======== Records shown
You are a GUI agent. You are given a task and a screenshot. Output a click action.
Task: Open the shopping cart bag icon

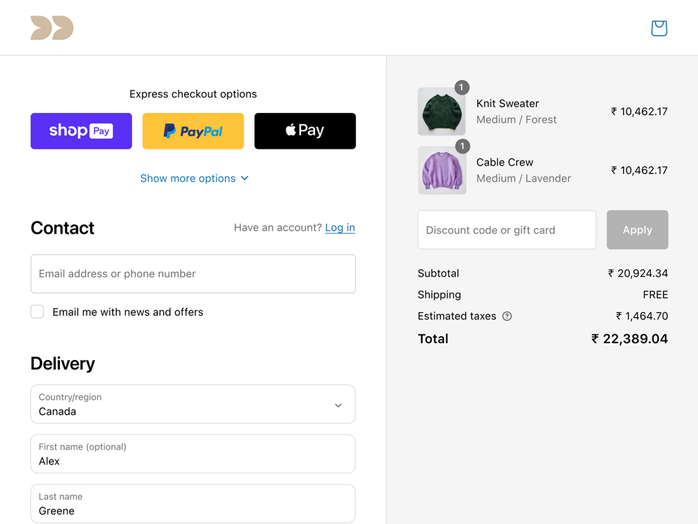click(658, 28)
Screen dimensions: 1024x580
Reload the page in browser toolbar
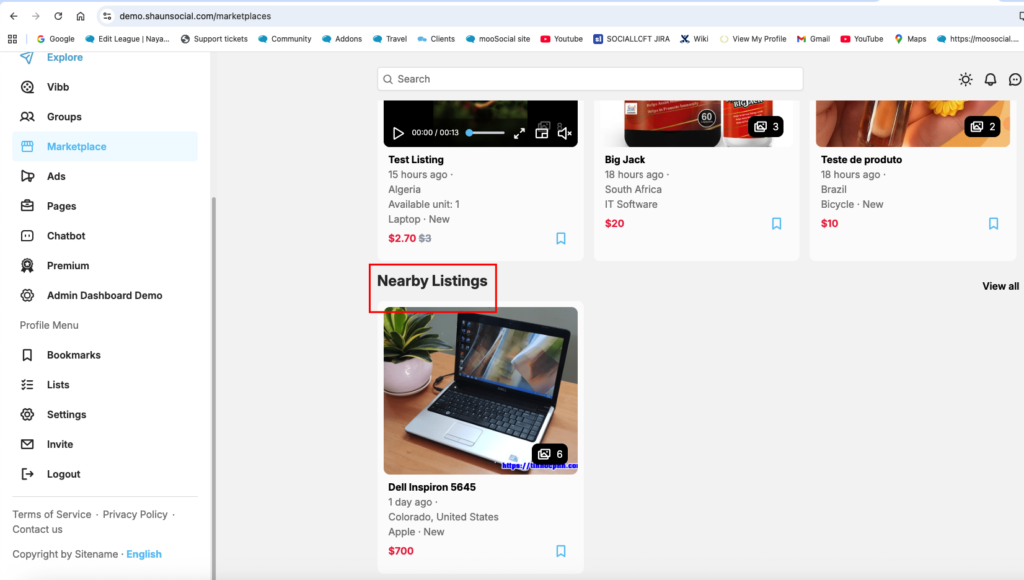58,16
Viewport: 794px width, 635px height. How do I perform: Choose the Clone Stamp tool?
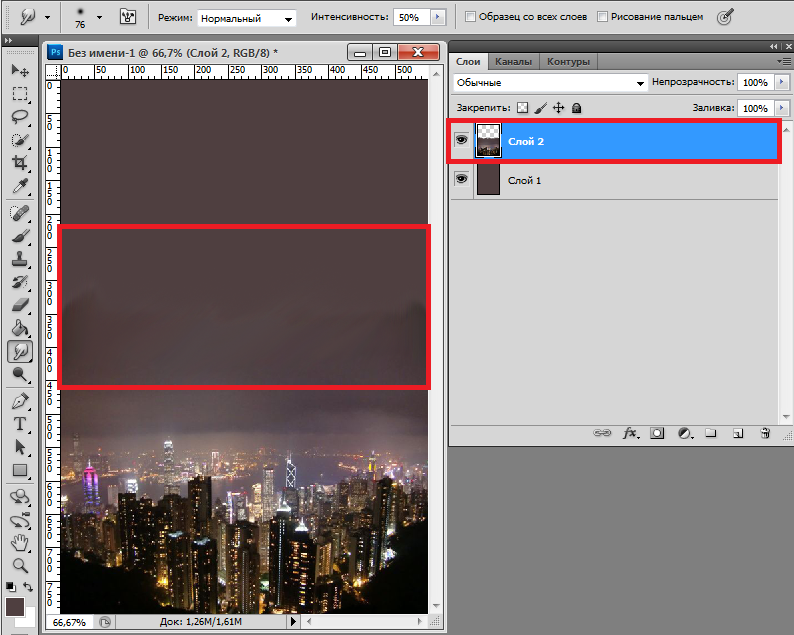19,259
================
→ **Activity**: Please repeat every record above exactly, leaving the pictures out.

→ **Result**:
You are a GUI agent. You are given a task and a screenshot. Output a click action.
Task: Open the shopping cart bag icon

click(658, 28)
Screen dimensions: 1024x580
Reload the page in browser toolbar
58,16
Viewport: 794px width, 635px height. How do I perform: Choose the Clone Stamp tool?
19,259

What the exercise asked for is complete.